Movius adds that it’s especially difficult to keep cool when we’re tired, unsupported, and financially strained—which, come the holidays, is practically the status quo. When everyone is starting off on thin ice, fights can have middling triggers—someone was interrupted, or slighted, or ate all the peppermint bark. This can then spark a quarrel about an unrelated but much-larger matter such as competition, power, or favoritism. These battles frequently hark back to childhood and familial wars fought by previous generations; though they seem like they came out of nowhere, they’re actually deeply rooted in the past.

By understanding that the manner in which conflict escalates is generally predictable, we can learn to replace kneejerk emotional responses with more tempered thoughts.

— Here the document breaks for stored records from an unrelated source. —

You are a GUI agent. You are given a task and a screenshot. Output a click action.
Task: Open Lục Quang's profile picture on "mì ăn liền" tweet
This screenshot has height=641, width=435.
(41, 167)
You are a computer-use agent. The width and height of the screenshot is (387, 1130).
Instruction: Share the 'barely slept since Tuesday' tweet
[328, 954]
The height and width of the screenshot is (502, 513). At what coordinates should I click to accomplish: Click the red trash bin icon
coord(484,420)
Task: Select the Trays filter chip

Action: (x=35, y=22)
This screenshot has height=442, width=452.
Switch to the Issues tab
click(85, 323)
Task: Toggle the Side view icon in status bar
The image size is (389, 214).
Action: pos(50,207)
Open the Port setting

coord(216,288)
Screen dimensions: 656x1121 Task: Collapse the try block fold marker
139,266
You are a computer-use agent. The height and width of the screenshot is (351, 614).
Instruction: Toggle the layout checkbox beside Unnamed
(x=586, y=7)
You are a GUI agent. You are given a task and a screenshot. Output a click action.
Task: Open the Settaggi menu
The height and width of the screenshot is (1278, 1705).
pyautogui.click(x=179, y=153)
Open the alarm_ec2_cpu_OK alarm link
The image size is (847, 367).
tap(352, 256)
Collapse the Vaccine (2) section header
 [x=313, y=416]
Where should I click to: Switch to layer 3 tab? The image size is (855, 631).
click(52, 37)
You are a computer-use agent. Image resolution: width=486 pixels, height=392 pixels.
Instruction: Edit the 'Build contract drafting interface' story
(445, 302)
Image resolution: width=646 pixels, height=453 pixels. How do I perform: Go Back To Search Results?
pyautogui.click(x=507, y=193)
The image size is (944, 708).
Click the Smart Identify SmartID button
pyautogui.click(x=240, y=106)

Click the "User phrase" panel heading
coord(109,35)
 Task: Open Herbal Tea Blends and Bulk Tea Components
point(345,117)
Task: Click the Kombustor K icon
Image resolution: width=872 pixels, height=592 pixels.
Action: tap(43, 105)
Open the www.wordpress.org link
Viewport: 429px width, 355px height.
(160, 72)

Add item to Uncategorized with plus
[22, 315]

“It is possible to build behavioral confidence in negotiating conflicts through preparation, good process, and practice,” Movius says. He also suggests changing your annual routine to curb dread. “Consider making plans that get the family out of the house and having a new experience together,” he says. “Families can get stuck in ruts, doing what they have always done, only to (again) find it unfulfilling. Your new favorite family tradition might be the one you invent.”

2. Be resilient when faced with challenges

Does your family’s unhealthy dynamic feel beyond your capacity to repair this year? If you’ve turned your holiday strategy to one of self-preservation, take heart in the findings of American developmental psychologist Emmy Werner. Werner discovered a key, cultivatable personality trait that allows some individuals with difficult families to manage better than others: resilience.

In the mid-1950s, Warner began a 32-year-long study during which she observed the effects of stress on a group of 700 people, from in-utero to adulthood. She hoped to understand why some people suffer when exposed to hardships like poverty, parental mental illness, and familial discord, while others seem to flourish despite their circumstances.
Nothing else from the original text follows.